(Beginning of PROVIDED DATA)

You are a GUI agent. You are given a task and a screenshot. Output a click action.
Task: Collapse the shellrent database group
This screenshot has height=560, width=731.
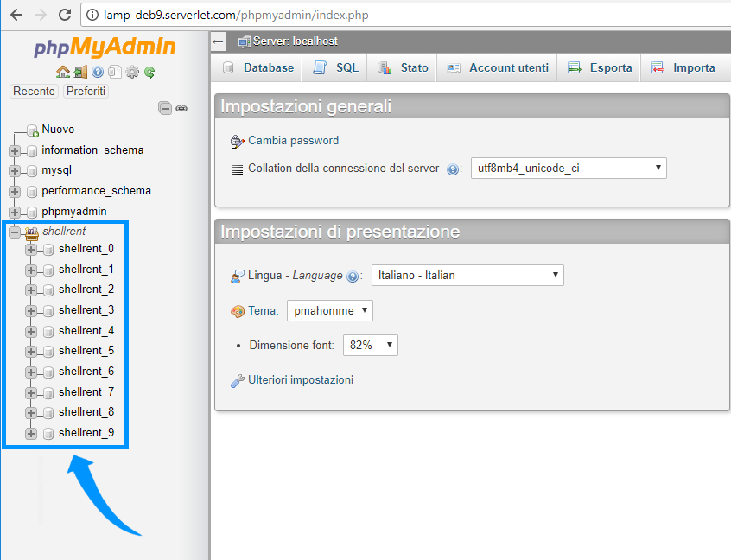pos(15,232)
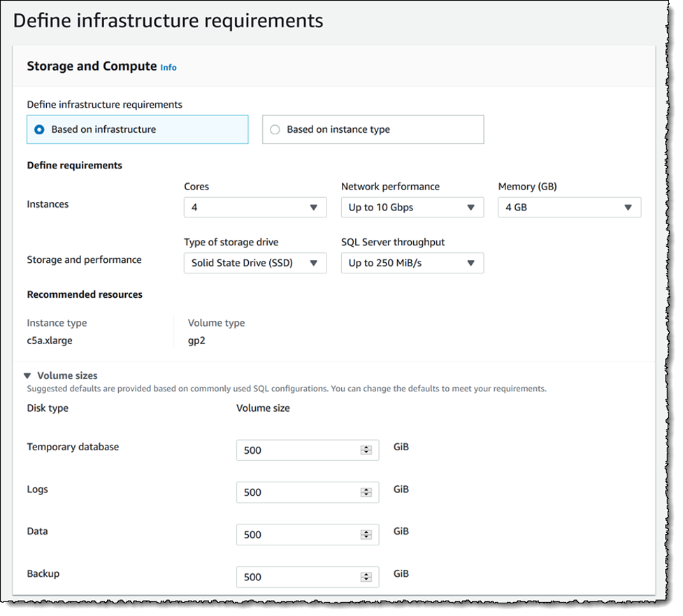
Task: Click the Memory dropdown arrow icon
Action: pos(628,208)
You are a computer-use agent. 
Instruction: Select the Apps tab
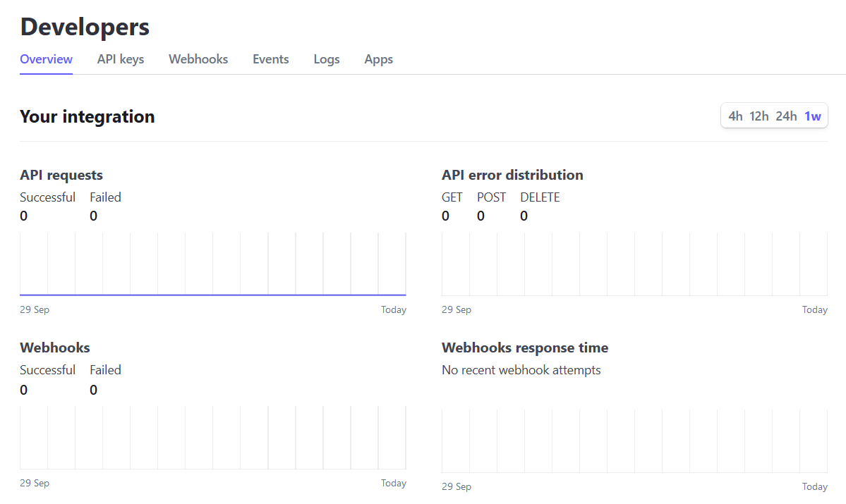(x=379, y=59)
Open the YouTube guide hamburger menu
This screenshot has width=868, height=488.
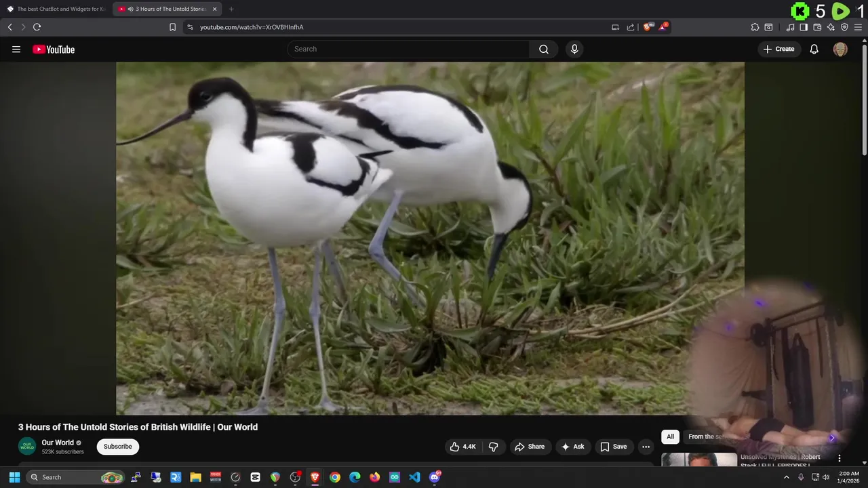tap(16, 49)
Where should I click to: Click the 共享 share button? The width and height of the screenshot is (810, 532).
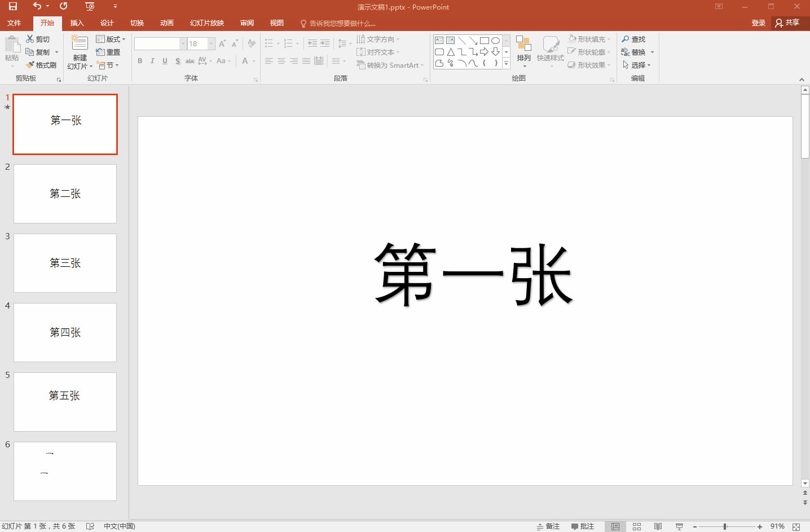(x=789, y=23)
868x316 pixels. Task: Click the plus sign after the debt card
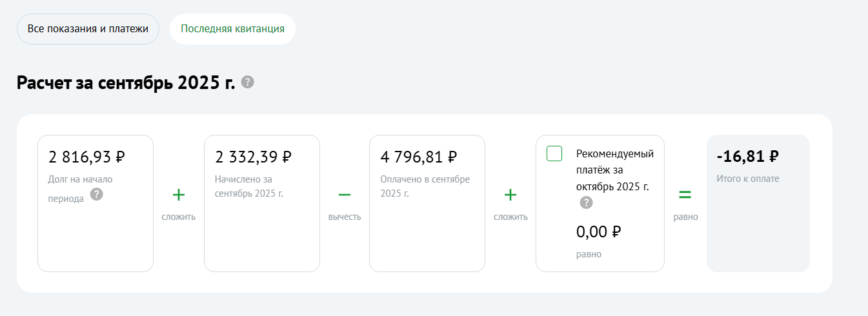179,195
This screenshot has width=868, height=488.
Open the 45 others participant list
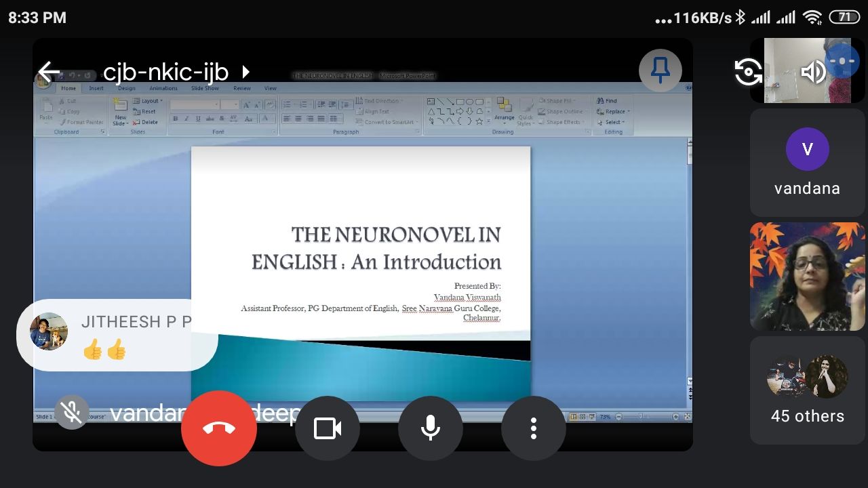(x=807, y=391)
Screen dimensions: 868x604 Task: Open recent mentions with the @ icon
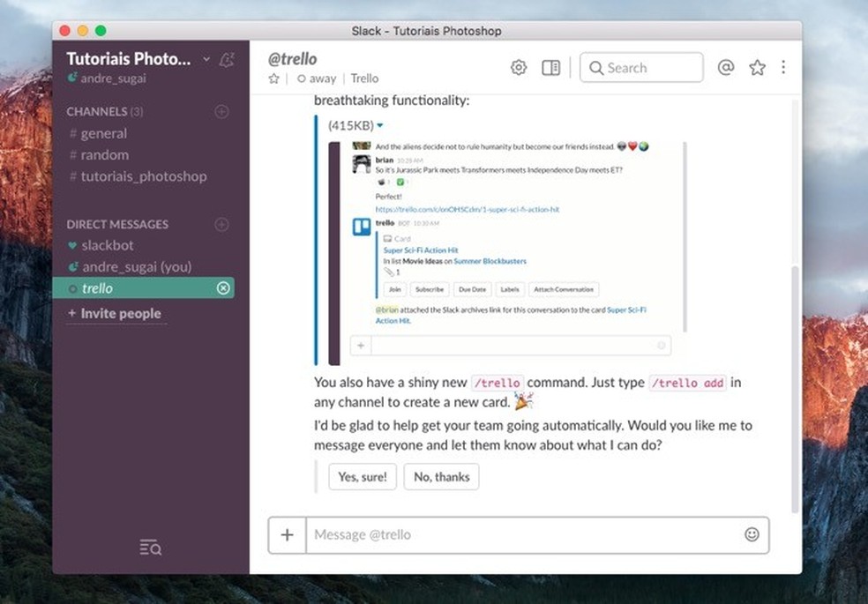(725, 67)
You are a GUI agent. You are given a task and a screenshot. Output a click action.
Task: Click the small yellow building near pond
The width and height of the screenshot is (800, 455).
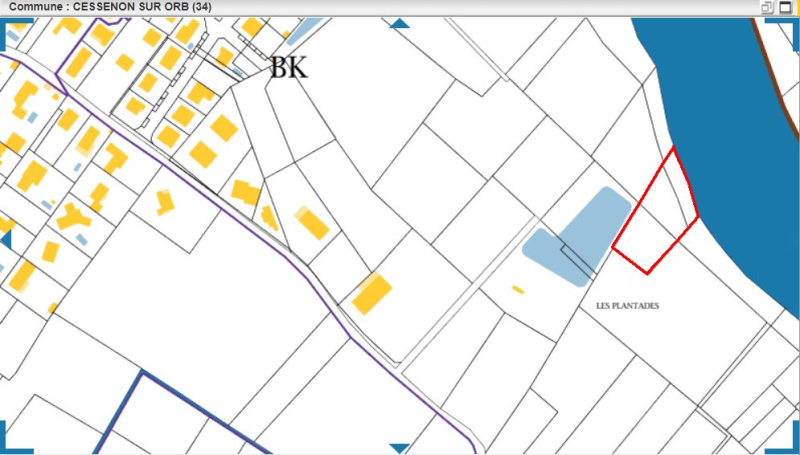click(x=518, y=290)
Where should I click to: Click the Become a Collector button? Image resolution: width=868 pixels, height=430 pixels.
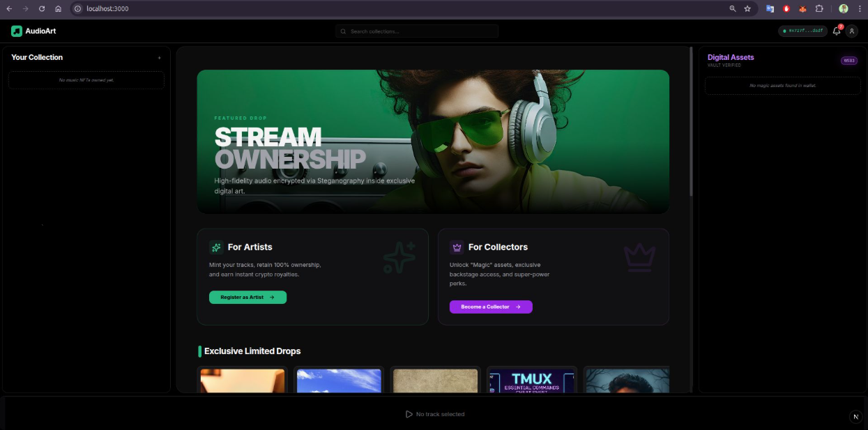(491, 307)
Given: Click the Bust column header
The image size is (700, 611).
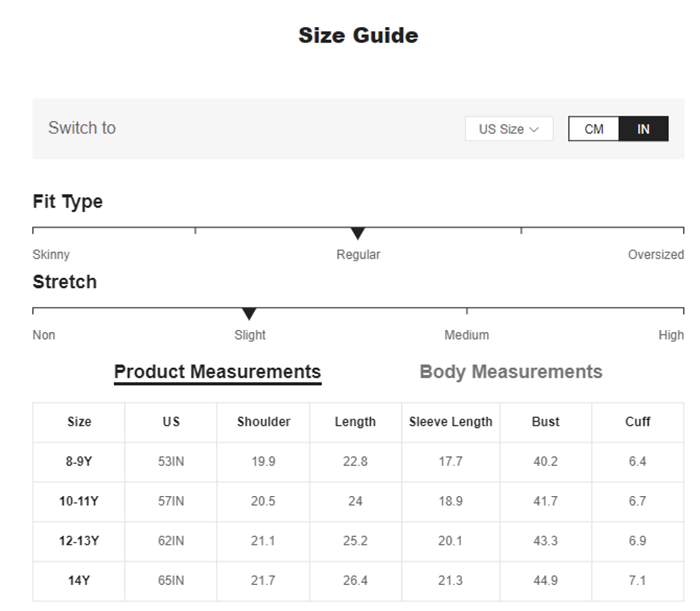Looking at the screenshot, I should tap(546, 422).
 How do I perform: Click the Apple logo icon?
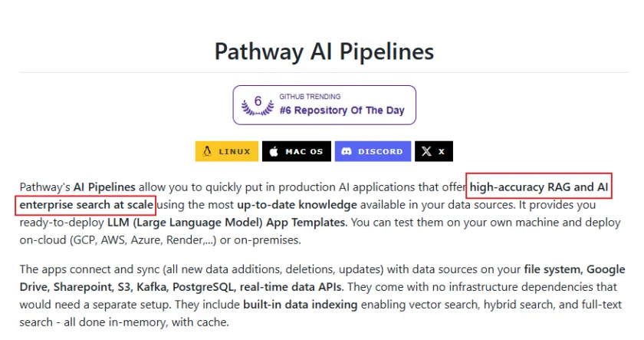click(274, 151)
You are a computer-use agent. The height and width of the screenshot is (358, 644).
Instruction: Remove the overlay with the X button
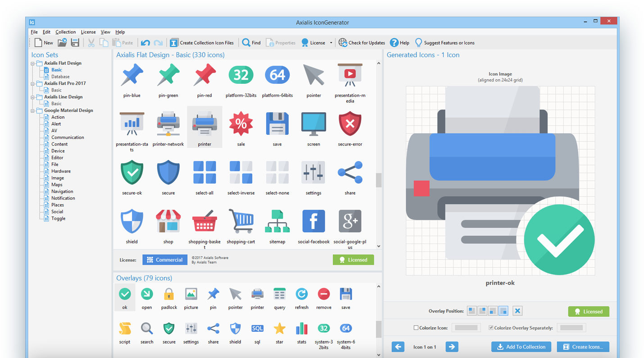point(517,311)
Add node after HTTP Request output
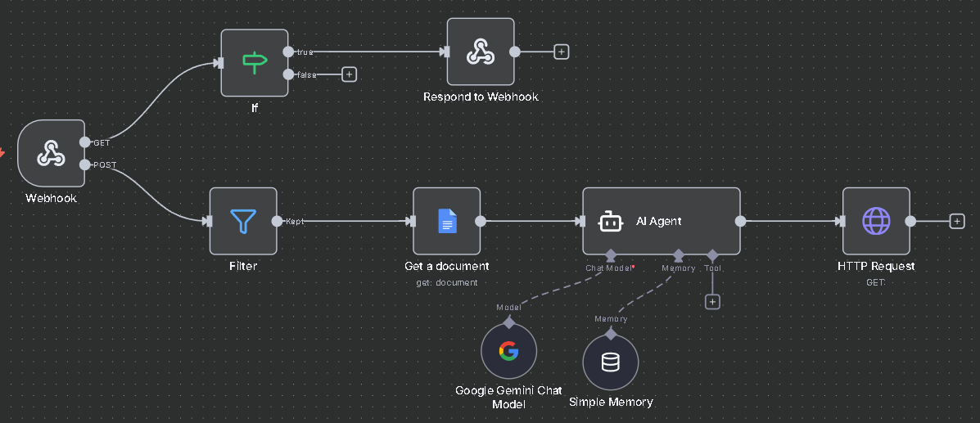The image size is (980, 423). coord(956,221)
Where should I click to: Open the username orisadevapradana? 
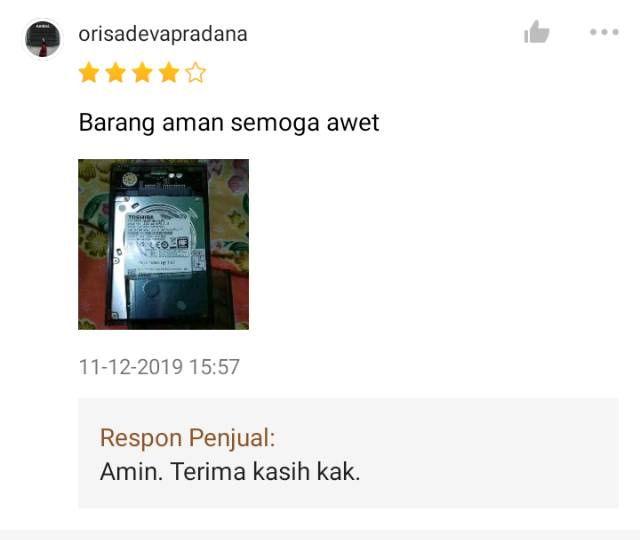point(163,34)
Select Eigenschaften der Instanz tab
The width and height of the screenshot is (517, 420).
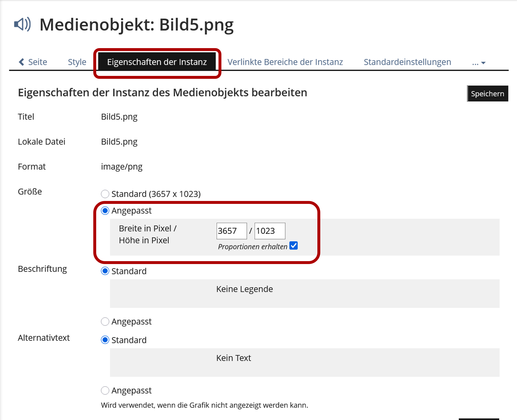click(157, 62)
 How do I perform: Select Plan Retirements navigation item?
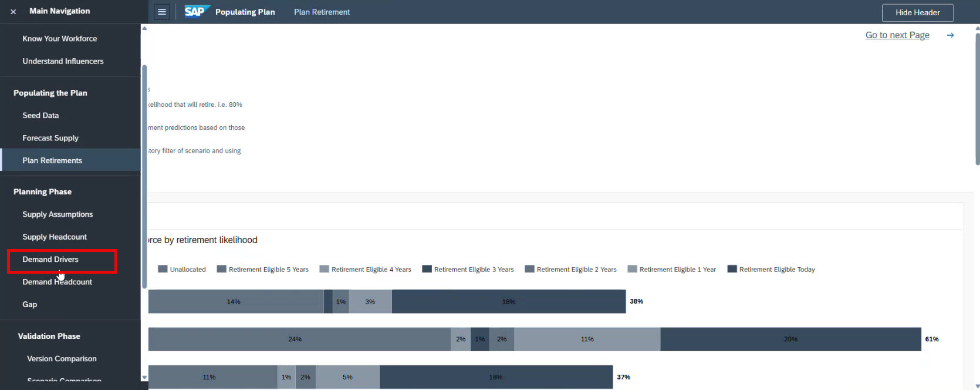point(52,160)
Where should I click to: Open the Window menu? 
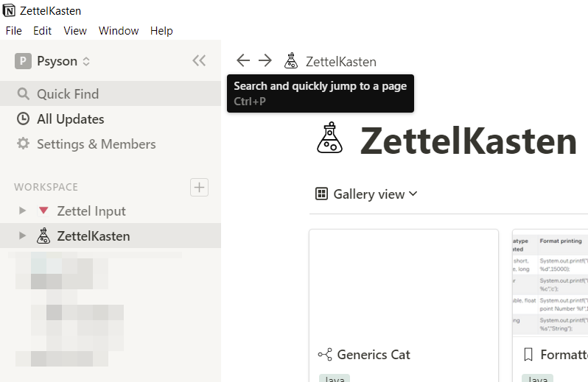click(119, 31)
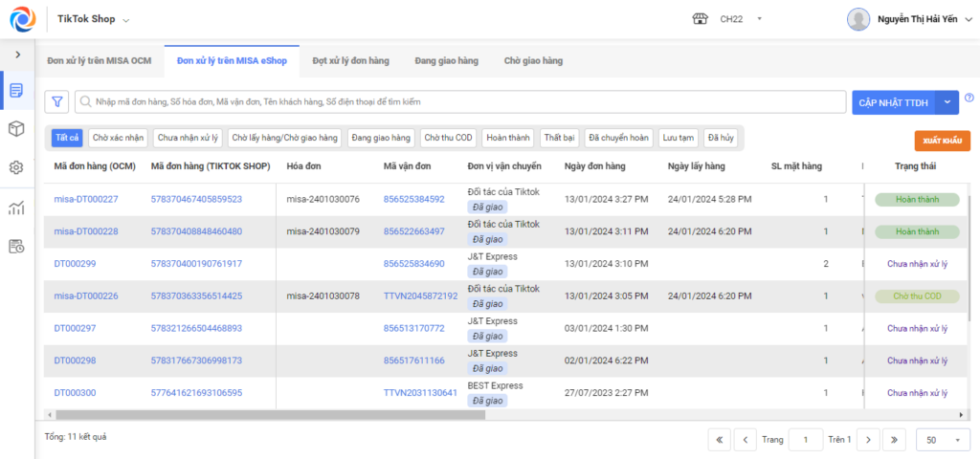Open the settings gear in sidebar
The image size is (980, 459).
[x=17, y=167]
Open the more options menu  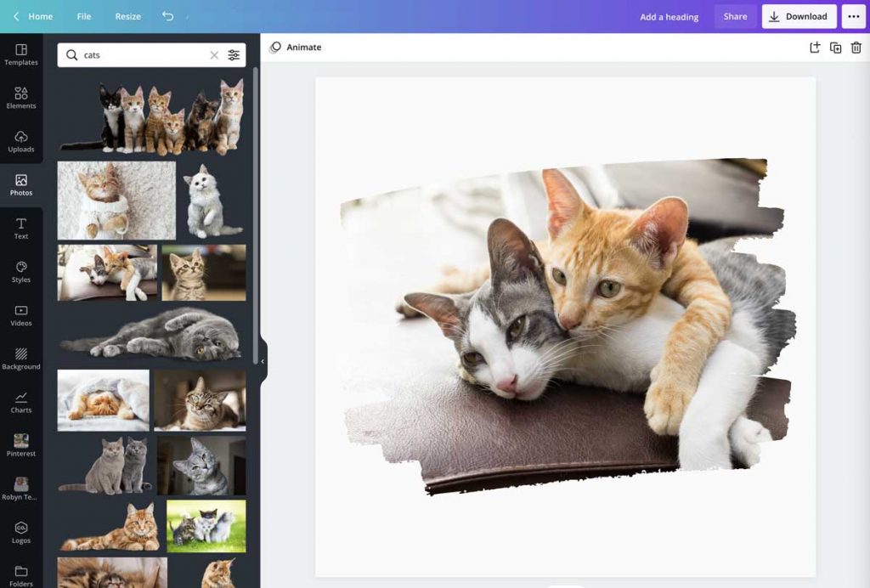tap(856, 16)
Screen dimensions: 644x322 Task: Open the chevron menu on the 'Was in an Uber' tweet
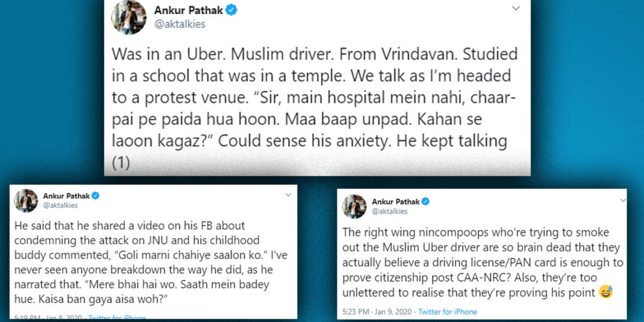[x=515, y=8]
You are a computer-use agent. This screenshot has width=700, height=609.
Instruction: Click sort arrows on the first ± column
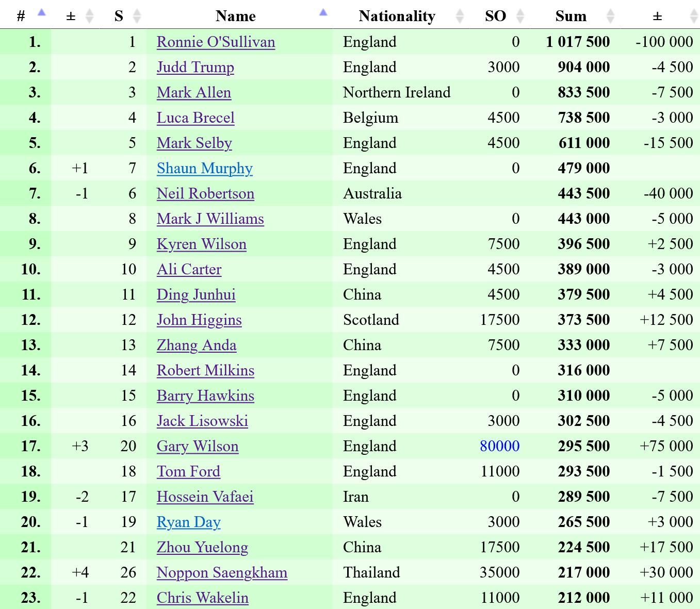(89, 16)
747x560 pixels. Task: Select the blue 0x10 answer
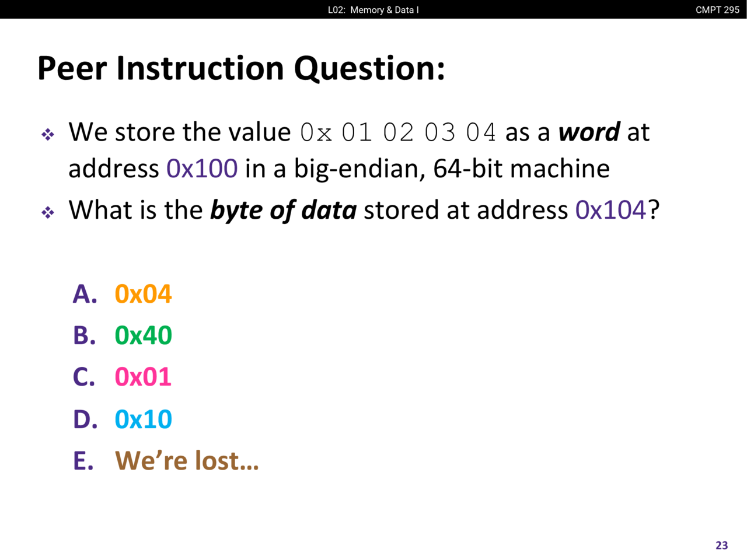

(End of PROVIDED DATA)

• PROBLEM TO SOLVE
Where a line of the entries above holds the word "computer", return that line.

• THE ANSWER
You are a computer-use agent. 
You are a computer-use agent. The height and width of the screenshot is (358, 644).
You are a computer-use agent. This screenshot has width=700, height=609.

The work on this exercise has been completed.